The Magic of the Metrics Cascade
by Robert Wolverton –
In a previously shared eBook, Strategic Context – A Life Hack for Your Business”, Thomas Clarke identified the significant problem of Strategic Awareness – the idea that while leaders are making decisions on the direction of an organization to deal with the ever-changing business and economic landscape, the rest of the people in the organization are “rowing in the dark”. There is a constant need to keep everyone informed regarding the corporate strategy and direction.
He also shared several approaches that RCG has used with our clients to , including:
- Clarify the Strategy
- Enhance the Communication
- Empower Resources
Under the Empower Resources heading, Thomas talked about “Monitoring progress against strategy and goals enables resources to visualize how targets are being achieved. Regular analysis and reporting provides a culture of strategic awareness and alignment.” The balance of this article will focus on this particular area and how to bring this level of reporting down to the lowest levels of an organization.
Origin of the “Metrics Cascade”
A number of years back, we worked on a data strategy project for a large healthcare system. The sponsor of the project, the Senior Vice president of Finance, Jeff Hurst, held a similar perspective to the one espoused by Thomas – that everyone in the organization should understand their part and how their individual contributions supported the strategy/mission and impacted the organization as a whole. Specifically, Jeff wanted to define metrics for every role that would roll up to the level above them, culminating in the strategic measures that support the overall strategy.
The project team proposed the creation of a “metrics cascade”. Essentially it involves defining measurable actions /activities /outcomes that could be measured, tracked and presented back to each individual within the company via their own personalized performance dashboard. These “mini dashboards” would be visible on the individual’s screen, allowing each one to know precisely what was needed from them for the organization to succeed and presenting their on-going results against these performance expectations.
The concept of putting such metrics in front of team members is certainly not new. Anyone in a sales role can tell you that their results are tracked and viewed by virtually every leader in the company. The biggest difference here is that we’re not tracking a single metric, but a number of them. Any CFO can tell you that if a company focuses exclusively on sales (the top line), it’s likely sales will be made without regard to margin and the overall profitability of the company (the bottom line) is severely impacted. It’s the achievement of the collection of metrics – those that support the strategic mission of the company – that generates organizational success.

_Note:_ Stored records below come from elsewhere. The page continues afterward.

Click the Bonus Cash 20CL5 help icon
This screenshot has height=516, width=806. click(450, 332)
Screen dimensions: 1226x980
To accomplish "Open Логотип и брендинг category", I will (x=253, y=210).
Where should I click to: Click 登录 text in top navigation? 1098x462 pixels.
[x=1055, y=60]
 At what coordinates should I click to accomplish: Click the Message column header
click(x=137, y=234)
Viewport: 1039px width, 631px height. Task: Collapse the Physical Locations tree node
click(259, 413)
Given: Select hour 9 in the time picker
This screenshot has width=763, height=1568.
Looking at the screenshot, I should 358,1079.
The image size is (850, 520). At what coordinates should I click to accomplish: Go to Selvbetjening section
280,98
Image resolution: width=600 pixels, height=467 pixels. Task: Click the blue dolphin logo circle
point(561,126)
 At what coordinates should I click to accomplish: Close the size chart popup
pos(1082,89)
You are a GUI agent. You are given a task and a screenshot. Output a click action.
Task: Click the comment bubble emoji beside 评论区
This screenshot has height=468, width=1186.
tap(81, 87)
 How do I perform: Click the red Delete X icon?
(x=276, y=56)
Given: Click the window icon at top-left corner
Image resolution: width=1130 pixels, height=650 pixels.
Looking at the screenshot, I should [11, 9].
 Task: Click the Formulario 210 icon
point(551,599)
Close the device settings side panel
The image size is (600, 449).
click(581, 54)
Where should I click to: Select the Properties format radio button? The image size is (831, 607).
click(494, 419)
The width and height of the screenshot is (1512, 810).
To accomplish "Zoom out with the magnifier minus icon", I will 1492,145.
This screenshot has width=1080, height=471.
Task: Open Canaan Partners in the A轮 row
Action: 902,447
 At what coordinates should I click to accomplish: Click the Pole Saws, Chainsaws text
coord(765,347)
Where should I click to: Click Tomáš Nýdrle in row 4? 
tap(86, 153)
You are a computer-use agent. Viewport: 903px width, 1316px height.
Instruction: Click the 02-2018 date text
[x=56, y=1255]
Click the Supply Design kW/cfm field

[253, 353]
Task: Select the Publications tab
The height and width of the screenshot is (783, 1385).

To enable the vision that Jeff laid out requires overcoming several significant challenges:
Challenge 1: Define the Metrics Cascade
While it seems fairly simple on the surface, this step is arguably the most difficult and time consuming. The highest levels are fairly straightforward as these metrics have likely been tracked for years and are well-known across the organization (total sales, total administrative costs, cost of goods sold, gross margin are just a few examples). At each successively lower level, things become more complicated. Understanding which costs are associated with which part of the organization and which activities performed can be difficult to determine. Old-school Activity-Based Costing exercises may be needed to figure out how much effort is expended to say, process an incoming payment and assign a cost to it. Playing into this process of defining the metrics cascade is the potential need to measure and collect data that the organization previously ignored or lacks the ability to capture. In some cases, metric “proxies” will have to be used to help create metrics that never existed before.
Building a visible map that shows how top-line metrics cascade down to more specific measures at each level helps everyone throughout the organization to understand how their performance measures tie back to the overall organization performance metrics.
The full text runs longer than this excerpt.